I'm experimenting with jj this weekend. It seems pretty nice so far, but the mental model is pretty different from git.
For example, there's no `checkout` command. You do `jj new ABC` to switch to a commit, which creates a new empty commit on top of ABC.
miniblog.
I've just squeezed another 5% of performance out of difftastic by finding a few HashSet values that weren't FxHashSet.
I do wonder whether hash DoS resistance is a good default. Sure, Rust programs are often pretty fast anyway, but it feels like a different threat model to the rest of Rust.
I'm experimenting with live-evaluating tests in my programming language project.
It's relatively fiddly to hook up a UI for this, but it saves a precious keystroke to run the tests! I'm hoping that it results in more, better tests due to the convenience.
I'm experimenting with Atuin for searching my terminal history: https://atuin.sh/
Previously I'd just used fzf to find items, which does work nicely. Occasionally I *really* want to search "commands which were run in this directory" though, which Atuin offers.
I have a bunch of open tasks on my GH repos, so I tried asking ChatGPT and Claude to write a card-based web UI that showed some random open issues.
ChatGPT gave me something that worked, but the Claude mock-ups look better (and render inline!).
"Example Driven Development" using Glamorous and Pharo Smalltalk: https://medium.com/feenk/an-example-of-example-driven-development-4dea0d995920
Tests returning values and composing is a really interesting model. It establishes structure and shows which test failure is the most 'fundamental'.
TIL Advent of Code and Project Euler will deliberately look for puzzles where the naive solution is worse than quadratic.
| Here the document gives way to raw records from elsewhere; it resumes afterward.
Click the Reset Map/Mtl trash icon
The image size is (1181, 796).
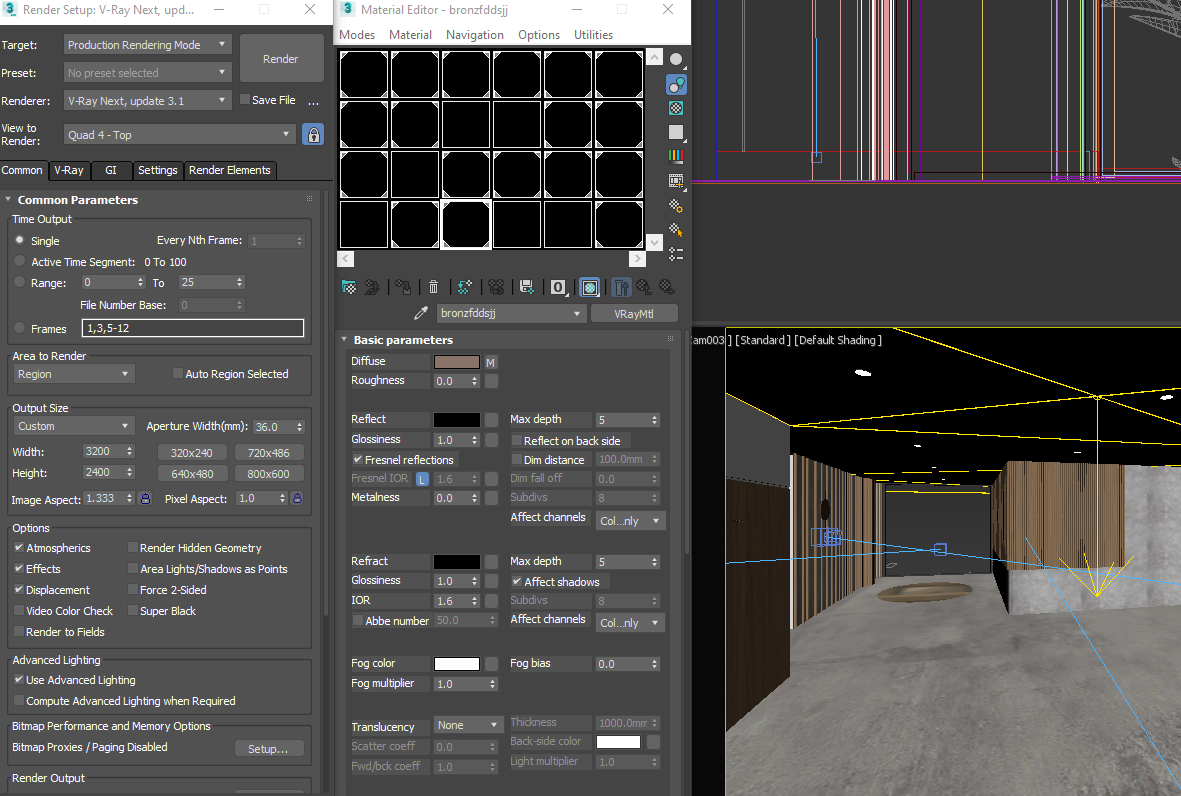[x=433, y=287]
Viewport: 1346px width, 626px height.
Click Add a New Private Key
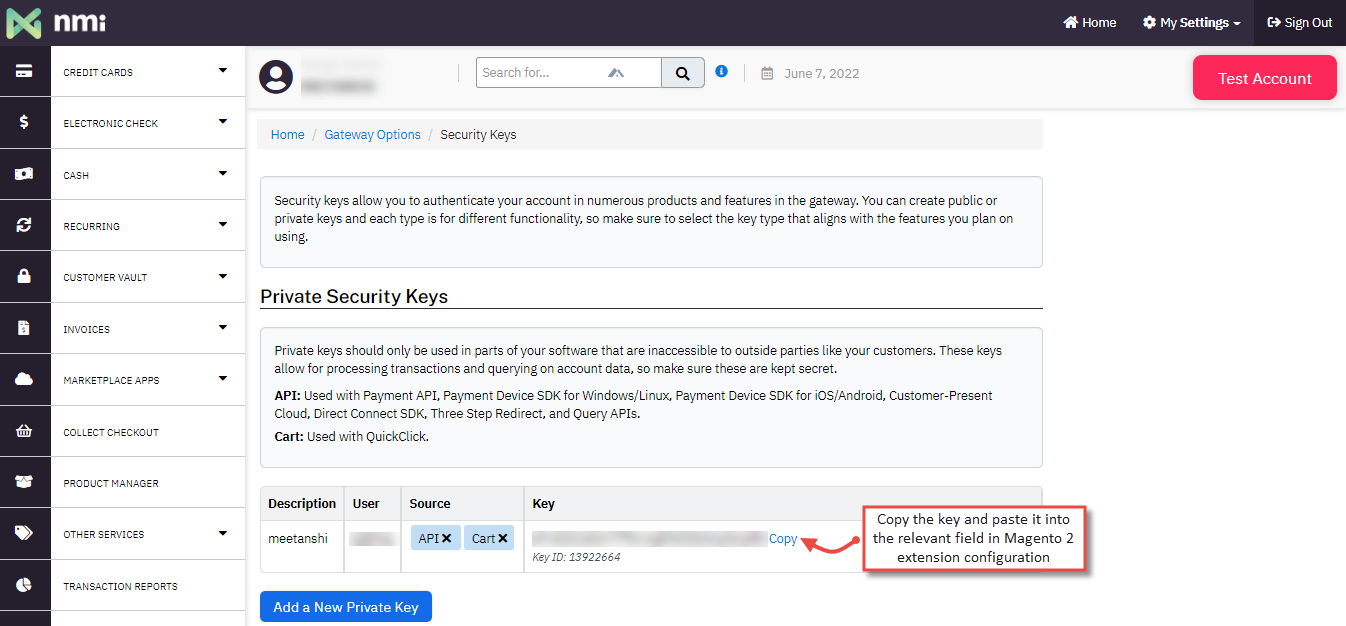point(345,606)
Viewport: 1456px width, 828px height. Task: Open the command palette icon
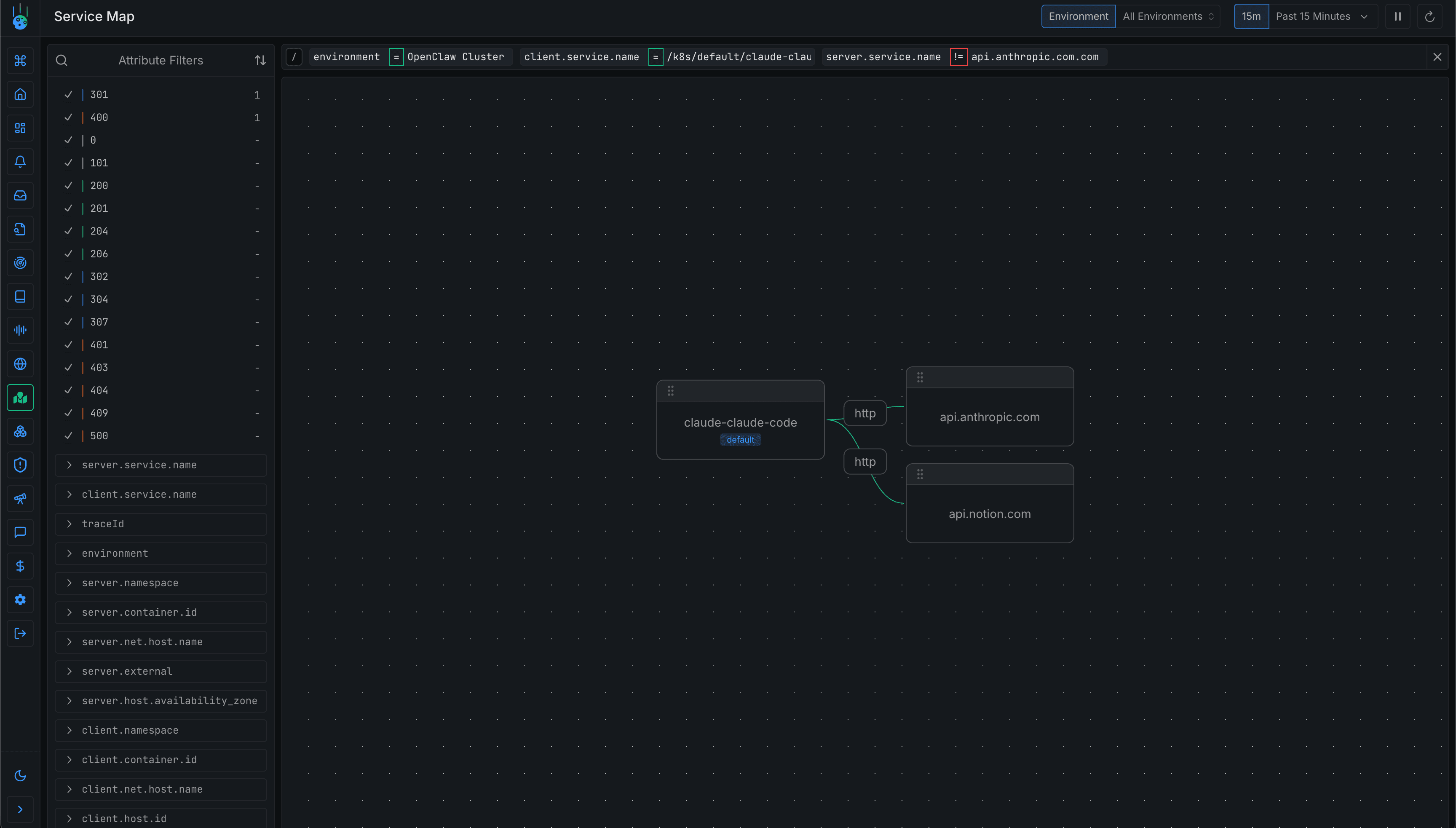[x=21, y=60]
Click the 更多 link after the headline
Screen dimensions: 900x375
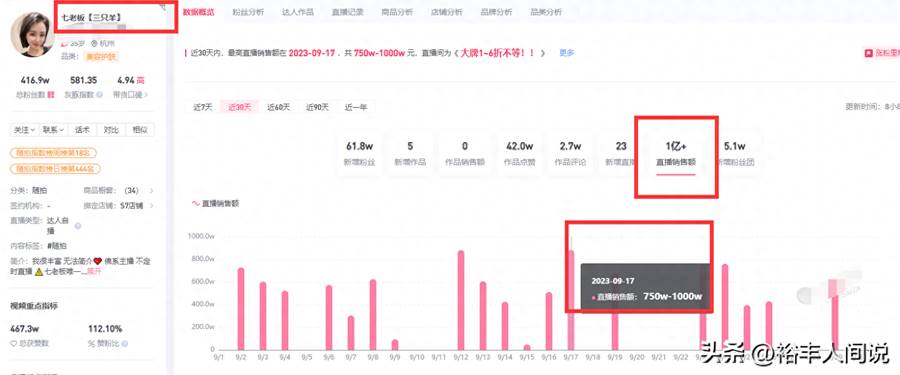point(567,53)
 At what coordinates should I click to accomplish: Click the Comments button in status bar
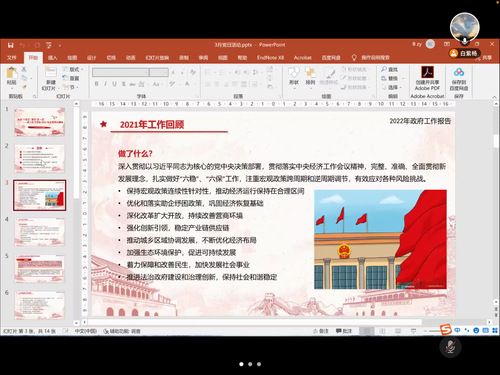pos(344,331)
This ensures that people can solve them with any programming language. You don't want fast languages to be able to use the naive solution.
Today I learnt that `cargo fix` won't fix code with compiler errors by default, but you can override this!
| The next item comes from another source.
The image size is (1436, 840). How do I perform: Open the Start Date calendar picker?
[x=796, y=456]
$ cargo fix --broken-code --allow-dirty && cargo clippy --fix --allow-dirty
This incantation does exactly what I wanted :)
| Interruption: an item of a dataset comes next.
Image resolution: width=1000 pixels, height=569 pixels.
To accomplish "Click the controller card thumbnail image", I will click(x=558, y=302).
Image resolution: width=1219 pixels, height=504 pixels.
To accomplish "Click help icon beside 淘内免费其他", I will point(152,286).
The games console market is fascinating: there's incentive to *not* provide upgraded models.
You want the guarantee that a game for $X just works on any $X purchased.
E.g. the Switch OLED has a bigger screen, and a better CPU than the original, but it's downclocked to match the original Switch's CPU.
Go has an elegant approach to defining example functions, which are shown in docs as `main()` with the output: https://go.dev/blog/examples
I find it really interesting how some areas of tech are widely expected to improve radically (e.g. LLMs and smart home tech), others gradually (CPU speed, battery capacity) and others very slowly (e.g. compiler optimisations).
Predicting the future is hard.
A pleasant surprise: updating the direct dependencies in difftastic has reduced the total transitive dependencies. I wasn't expecting that.
It feels like a mature software project is one where bugs require multiple commits to fix.
You've hammered out the basic issues, so the remaining issues are often weird interactions between components.